Low accuracy in the top predictions translation


I am getting a good translation accuracy of about 82%, but this when I use the n-best 100 and beam 100, but the top-1, top2, …, top5 accuracies are very low.
My questions are:

  1. why?
  2. how can I push this accuracy to the top of my predictions.
    any suggestions would be appreciated.


I am not sure if you mean 100 or 10, but if is that big, most likely you are working on too small data, that resulted in a too small model.

Data size and quality is a crucial factor for NMT output quality.

It is safe to start with parameters recommend.

You can find many public datasets on OPUS.

You can refer to this tutorial and then build on it.

All the best,

Thank you very much Yasmin.
My training dataset size is 76184 samples. I can’t add more data, it is a specific domain. Do you think that because of early_stopping criteria, the model is not learning enough? I am asking because most of the models in the literature did not use this criteria and they were trained till the end of train_steps of 250000 at least.

This is a small dataset. In this case, domain adaptation is better achieved via fine-tuning of a larger baseline NMT model. Here are a few notes:

  1. Among the famous approaches to domain adaptation is Mixed Fine-Tuning (Chu et al., 2017). I tried to explain how to implement it with OpenNMT-py in this article.

  2. Data augmentation techniques like Back Translation of monolingual target data can also be utilized to increase the size of the in-domain data, as in Improving Neural Machine Translation Models with Monolingual Data (Sennrich et al., 2016) and Tagged Back-Translation (Caswell et al., 2019). This article elaborates on some technical details.

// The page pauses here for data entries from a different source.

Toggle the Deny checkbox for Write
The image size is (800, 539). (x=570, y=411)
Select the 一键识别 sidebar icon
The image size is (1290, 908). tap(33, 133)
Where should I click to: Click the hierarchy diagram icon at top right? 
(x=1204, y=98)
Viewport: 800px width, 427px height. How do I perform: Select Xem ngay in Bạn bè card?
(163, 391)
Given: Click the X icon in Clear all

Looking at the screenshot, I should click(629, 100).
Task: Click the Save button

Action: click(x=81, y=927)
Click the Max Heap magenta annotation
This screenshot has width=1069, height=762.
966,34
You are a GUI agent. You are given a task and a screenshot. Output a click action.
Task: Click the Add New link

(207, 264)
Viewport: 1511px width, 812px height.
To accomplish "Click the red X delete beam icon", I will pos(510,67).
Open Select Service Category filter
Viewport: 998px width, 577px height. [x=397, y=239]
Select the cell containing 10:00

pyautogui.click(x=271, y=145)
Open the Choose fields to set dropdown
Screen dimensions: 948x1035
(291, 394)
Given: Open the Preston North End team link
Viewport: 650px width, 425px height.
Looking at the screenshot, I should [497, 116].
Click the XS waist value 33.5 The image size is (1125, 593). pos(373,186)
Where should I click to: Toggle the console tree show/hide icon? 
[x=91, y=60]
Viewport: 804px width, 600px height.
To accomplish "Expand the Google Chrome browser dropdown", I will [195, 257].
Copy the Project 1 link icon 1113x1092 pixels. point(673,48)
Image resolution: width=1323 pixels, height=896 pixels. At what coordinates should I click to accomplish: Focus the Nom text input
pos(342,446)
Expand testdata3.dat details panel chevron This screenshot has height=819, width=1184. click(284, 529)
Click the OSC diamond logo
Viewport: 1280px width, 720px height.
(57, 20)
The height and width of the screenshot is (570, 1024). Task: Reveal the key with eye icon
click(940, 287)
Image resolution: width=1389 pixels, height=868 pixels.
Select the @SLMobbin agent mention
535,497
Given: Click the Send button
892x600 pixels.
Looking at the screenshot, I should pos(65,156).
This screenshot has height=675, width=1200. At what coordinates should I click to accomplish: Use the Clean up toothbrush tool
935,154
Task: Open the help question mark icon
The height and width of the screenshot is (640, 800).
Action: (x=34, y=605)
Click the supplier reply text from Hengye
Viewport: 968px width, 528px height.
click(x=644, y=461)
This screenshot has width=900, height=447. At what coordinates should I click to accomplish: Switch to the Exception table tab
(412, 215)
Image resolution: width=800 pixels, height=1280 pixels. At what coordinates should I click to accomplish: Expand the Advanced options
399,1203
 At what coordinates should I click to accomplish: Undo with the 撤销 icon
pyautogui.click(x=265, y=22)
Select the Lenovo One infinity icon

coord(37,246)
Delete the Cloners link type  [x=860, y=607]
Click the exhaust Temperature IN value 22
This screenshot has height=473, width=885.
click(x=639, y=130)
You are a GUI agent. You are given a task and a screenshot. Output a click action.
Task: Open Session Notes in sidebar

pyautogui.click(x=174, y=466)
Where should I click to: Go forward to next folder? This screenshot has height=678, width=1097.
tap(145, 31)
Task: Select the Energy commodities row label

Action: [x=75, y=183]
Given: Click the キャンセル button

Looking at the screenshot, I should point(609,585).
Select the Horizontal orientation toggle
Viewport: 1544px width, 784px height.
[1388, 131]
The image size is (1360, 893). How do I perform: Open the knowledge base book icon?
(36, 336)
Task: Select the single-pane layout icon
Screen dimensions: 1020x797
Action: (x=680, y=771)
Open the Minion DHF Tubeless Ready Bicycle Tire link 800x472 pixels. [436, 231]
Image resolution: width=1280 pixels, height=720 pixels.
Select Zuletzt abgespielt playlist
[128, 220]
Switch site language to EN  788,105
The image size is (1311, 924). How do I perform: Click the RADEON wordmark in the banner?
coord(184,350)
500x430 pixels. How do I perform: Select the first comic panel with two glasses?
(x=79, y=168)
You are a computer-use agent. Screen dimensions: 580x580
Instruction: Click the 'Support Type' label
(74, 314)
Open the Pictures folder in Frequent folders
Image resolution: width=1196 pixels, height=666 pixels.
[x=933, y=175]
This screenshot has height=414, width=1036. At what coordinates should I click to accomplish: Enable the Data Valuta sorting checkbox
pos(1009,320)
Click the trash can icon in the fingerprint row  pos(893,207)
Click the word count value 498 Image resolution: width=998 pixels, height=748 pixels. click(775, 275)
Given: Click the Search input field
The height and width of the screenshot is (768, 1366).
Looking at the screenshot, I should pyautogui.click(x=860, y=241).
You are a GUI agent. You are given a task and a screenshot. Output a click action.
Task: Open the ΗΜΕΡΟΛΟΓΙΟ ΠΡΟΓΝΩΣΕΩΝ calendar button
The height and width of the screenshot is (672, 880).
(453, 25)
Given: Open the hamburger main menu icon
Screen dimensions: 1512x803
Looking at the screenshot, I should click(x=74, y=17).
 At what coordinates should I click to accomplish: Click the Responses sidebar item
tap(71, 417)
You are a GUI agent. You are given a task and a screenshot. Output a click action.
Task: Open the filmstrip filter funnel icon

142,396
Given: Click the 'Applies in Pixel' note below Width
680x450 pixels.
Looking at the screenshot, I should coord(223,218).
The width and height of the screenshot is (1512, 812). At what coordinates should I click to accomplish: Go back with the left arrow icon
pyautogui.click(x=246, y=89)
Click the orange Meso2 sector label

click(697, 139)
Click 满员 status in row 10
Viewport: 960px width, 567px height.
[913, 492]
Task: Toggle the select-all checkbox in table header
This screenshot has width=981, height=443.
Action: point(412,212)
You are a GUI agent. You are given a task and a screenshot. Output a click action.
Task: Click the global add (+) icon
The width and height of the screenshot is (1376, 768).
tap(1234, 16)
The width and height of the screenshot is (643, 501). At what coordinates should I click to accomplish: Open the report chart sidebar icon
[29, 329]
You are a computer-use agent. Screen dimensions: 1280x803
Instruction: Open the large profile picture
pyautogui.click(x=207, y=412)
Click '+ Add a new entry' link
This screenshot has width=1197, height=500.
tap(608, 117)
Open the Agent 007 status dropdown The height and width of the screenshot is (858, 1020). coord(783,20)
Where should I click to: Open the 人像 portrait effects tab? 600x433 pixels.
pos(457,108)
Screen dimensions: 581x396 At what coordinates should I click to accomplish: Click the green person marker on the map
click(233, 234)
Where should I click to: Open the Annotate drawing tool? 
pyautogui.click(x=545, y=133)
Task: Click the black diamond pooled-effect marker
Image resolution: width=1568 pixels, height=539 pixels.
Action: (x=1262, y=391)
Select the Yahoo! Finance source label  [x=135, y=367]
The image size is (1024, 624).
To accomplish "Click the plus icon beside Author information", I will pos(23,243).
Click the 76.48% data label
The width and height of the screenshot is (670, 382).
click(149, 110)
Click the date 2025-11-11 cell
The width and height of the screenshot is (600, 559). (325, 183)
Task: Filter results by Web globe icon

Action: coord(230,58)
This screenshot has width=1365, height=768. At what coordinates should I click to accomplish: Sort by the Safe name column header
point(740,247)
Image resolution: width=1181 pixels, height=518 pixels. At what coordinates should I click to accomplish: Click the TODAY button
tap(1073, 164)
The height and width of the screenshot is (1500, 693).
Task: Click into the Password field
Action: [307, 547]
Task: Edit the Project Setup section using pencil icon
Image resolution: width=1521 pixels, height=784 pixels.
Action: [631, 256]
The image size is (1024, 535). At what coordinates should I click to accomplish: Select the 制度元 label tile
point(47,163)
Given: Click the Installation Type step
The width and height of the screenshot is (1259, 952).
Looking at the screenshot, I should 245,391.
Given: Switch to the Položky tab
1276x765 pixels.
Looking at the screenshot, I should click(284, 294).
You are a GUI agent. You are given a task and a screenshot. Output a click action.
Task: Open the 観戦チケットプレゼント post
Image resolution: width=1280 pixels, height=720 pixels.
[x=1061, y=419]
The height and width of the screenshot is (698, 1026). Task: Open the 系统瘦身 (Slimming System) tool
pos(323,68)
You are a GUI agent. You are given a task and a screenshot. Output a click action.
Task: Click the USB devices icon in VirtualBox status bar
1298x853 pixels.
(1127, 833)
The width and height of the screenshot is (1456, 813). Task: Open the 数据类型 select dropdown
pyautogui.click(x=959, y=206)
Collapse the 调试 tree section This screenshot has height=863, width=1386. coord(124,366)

  3. Finally, it turns out that we can even generate purely synthetic data (both the source and target), based on the small in-domain data available, as in Domain-Specific Text Generation for Machine Translation (Moslem et al., 2022). You need to first experiment with the two previous approaches, which can be applied independently or together.

Well, early stopping simply means the model is not learning (enough) anymore. However, if you increase its value or remove it, you can test the results on the two checkpoints, one with early stopping and one after further steps.

Kind regards,